++++ Data for processing

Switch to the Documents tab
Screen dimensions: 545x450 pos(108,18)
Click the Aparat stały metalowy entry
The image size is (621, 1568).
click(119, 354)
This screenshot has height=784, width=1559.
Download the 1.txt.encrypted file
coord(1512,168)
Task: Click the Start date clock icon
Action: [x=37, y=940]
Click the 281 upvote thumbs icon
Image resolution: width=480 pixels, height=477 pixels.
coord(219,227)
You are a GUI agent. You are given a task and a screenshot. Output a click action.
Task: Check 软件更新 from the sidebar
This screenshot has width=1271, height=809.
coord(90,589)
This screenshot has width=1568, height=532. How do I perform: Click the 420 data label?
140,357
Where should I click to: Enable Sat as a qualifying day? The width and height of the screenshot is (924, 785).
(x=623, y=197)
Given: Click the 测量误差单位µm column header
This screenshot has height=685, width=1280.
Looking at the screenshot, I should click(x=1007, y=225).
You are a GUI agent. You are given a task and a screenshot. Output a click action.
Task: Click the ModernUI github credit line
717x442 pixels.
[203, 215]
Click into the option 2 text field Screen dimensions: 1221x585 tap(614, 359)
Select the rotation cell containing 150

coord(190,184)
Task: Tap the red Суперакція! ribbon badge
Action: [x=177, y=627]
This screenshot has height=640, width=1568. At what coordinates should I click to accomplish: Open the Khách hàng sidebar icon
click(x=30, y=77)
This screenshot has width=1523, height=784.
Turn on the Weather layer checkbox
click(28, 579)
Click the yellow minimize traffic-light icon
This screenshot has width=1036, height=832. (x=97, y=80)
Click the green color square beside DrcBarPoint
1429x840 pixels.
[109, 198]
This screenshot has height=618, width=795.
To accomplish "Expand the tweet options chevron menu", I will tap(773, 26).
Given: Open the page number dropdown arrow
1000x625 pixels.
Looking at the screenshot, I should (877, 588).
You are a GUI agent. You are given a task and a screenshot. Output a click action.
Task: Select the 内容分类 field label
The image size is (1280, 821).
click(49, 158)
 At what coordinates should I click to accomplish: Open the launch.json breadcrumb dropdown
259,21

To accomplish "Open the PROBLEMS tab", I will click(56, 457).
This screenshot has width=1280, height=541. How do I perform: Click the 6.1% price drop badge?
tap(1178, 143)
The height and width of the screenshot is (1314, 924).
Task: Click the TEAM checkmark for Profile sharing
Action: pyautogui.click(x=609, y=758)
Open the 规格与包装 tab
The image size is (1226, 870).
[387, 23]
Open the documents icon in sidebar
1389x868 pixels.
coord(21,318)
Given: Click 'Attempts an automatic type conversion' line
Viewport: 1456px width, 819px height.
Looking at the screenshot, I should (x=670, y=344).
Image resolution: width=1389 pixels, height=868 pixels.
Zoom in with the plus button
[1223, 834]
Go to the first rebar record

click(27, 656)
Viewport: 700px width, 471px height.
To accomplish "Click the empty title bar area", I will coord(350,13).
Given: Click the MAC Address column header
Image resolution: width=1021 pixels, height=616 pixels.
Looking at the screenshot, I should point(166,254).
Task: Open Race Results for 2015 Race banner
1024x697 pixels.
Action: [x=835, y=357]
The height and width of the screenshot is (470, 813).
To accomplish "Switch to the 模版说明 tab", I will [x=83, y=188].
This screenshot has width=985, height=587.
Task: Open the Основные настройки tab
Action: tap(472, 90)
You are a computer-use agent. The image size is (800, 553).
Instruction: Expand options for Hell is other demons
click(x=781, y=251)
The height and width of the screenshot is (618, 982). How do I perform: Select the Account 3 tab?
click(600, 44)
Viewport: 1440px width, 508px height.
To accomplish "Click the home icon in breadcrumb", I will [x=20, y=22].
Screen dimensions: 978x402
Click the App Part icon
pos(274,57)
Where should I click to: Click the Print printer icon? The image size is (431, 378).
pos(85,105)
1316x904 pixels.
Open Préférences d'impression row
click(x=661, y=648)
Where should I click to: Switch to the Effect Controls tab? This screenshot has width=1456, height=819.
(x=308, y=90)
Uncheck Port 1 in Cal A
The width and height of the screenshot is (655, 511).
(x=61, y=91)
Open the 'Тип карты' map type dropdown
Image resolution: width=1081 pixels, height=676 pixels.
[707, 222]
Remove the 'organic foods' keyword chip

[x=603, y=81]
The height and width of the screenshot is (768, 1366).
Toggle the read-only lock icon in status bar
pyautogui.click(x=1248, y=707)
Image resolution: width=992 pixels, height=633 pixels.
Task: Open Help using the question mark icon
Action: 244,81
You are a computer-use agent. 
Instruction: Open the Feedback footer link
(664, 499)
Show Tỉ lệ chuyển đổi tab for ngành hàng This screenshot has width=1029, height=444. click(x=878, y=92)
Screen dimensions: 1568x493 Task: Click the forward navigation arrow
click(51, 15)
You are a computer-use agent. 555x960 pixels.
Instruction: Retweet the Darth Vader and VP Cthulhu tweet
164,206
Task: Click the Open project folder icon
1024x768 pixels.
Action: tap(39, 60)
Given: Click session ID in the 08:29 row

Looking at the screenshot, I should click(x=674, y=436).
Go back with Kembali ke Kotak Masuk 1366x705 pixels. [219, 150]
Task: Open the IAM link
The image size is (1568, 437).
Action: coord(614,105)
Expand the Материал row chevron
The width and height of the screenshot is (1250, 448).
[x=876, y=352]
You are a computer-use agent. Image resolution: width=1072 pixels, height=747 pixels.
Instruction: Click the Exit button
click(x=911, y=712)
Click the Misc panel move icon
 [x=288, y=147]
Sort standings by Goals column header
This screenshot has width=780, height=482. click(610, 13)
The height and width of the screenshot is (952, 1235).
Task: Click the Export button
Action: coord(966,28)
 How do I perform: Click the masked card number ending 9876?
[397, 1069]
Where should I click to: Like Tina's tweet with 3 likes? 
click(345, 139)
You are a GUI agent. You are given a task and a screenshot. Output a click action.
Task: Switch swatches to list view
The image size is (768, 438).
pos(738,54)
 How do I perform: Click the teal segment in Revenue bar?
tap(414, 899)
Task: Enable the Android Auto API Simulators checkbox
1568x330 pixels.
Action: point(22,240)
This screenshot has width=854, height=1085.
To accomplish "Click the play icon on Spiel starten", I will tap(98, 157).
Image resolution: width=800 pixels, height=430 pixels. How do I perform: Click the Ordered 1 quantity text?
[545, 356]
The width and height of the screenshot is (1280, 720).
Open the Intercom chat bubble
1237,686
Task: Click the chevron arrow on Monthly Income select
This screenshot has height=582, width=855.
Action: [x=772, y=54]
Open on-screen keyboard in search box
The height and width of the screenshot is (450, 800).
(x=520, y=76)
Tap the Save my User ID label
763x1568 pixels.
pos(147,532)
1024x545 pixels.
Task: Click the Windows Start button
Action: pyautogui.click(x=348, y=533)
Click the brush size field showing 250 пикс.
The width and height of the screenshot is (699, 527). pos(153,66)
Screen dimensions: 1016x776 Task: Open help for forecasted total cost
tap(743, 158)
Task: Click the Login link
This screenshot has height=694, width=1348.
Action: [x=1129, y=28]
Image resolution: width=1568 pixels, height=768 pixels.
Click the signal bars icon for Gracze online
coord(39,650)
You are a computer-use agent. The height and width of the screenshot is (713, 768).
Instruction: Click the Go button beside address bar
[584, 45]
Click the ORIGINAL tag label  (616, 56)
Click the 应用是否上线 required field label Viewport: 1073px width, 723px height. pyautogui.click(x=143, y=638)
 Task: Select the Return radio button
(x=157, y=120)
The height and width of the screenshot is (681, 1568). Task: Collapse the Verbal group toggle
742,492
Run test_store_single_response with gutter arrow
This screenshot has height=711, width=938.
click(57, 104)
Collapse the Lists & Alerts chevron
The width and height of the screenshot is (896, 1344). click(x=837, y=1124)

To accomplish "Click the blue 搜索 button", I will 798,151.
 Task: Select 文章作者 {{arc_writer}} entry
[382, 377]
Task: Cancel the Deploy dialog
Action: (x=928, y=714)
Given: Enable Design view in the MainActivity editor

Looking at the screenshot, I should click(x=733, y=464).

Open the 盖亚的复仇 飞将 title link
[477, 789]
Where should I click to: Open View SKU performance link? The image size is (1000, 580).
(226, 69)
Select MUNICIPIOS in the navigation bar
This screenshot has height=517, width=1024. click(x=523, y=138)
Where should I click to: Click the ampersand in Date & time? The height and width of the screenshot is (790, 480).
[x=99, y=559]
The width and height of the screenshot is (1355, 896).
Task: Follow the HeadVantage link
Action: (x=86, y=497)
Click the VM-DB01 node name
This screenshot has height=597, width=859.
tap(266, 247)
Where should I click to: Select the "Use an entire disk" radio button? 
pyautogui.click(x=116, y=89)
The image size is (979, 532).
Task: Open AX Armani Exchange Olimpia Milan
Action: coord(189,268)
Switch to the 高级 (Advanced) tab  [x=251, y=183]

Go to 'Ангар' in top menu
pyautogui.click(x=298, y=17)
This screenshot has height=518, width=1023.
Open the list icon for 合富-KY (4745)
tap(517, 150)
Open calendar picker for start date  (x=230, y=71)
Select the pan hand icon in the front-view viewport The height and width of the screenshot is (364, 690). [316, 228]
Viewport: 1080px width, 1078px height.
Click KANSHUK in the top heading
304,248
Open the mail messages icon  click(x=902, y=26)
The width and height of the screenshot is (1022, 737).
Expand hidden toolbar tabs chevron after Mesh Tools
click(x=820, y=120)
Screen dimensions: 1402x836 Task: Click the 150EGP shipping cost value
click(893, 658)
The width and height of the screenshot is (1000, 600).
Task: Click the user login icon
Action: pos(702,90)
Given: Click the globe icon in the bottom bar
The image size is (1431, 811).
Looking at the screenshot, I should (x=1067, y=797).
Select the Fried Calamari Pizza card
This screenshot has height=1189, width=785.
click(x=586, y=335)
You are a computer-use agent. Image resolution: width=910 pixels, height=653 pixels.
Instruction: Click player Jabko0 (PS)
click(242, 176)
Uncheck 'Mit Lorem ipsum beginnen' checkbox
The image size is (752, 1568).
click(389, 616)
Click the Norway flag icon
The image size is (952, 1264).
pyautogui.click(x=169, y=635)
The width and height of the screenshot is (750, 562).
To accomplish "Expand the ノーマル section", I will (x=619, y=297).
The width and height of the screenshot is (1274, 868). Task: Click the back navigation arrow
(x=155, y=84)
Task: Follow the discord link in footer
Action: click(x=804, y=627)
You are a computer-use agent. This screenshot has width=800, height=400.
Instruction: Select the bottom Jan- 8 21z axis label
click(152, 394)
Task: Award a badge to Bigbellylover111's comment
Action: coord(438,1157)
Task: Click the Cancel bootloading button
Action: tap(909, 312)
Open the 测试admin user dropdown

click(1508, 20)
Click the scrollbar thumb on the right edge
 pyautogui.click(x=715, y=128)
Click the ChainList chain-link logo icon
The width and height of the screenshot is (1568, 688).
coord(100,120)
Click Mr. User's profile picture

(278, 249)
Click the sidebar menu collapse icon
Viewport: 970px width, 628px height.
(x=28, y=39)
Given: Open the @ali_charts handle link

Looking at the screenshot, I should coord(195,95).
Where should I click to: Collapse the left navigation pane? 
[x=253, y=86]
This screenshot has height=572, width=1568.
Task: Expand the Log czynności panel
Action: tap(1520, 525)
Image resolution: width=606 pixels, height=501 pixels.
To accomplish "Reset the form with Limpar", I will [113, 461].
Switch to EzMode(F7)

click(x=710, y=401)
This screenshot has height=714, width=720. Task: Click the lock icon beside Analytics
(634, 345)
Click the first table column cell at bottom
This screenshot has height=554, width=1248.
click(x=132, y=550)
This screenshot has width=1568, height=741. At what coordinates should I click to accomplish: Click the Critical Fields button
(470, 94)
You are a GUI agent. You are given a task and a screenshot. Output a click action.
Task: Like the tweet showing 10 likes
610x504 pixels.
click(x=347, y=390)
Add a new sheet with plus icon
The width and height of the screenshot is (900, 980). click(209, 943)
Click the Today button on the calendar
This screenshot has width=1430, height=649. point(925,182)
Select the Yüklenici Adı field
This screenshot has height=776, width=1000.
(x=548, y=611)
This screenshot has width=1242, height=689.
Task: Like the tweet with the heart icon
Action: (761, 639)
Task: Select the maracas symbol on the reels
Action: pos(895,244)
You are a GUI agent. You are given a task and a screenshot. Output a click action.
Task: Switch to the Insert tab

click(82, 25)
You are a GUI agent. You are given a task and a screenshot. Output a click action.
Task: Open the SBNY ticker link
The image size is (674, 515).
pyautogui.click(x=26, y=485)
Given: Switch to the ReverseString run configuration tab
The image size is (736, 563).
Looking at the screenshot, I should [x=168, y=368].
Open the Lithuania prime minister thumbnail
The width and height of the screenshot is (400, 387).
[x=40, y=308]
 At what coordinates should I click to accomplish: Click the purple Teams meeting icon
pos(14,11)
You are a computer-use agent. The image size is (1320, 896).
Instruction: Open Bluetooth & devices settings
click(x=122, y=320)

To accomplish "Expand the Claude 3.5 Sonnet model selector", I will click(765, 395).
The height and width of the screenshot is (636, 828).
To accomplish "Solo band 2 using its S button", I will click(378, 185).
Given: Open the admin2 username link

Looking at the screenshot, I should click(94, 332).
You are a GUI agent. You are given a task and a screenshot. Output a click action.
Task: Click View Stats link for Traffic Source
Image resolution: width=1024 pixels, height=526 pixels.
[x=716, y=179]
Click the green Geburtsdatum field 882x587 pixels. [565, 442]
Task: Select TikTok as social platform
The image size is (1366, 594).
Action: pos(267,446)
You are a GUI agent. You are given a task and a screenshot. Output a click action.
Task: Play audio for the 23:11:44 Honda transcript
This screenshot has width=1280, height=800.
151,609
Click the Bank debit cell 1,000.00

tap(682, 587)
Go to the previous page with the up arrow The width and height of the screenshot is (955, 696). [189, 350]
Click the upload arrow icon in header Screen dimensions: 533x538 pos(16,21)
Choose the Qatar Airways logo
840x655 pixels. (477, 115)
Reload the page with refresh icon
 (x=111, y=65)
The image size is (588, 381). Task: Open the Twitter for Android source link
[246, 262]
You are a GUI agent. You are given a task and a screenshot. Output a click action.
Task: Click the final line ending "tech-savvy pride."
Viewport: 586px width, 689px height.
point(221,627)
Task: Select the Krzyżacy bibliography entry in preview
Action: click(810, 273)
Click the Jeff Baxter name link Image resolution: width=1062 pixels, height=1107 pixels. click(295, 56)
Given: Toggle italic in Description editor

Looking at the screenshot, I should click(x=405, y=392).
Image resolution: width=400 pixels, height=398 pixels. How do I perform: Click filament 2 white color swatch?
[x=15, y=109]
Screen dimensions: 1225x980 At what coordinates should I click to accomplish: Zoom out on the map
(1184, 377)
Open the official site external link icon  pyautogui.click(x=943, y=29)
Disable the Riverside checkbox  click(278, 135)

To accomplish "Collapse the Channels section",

++++++++

Task to complete: Every line from the first entry to the line containing "This screenshot has height=784, width=1559." should be transcribed exactly, and nothing beyond it.

Answer for the task:
Switch to the Documents tab
Screen dimensions: 545x450 pos(108,18)
Click the Aparat stały metalowy entry
The image size is (621, 1568).
click(119, 354)
This screenshot has height=784, width=1559.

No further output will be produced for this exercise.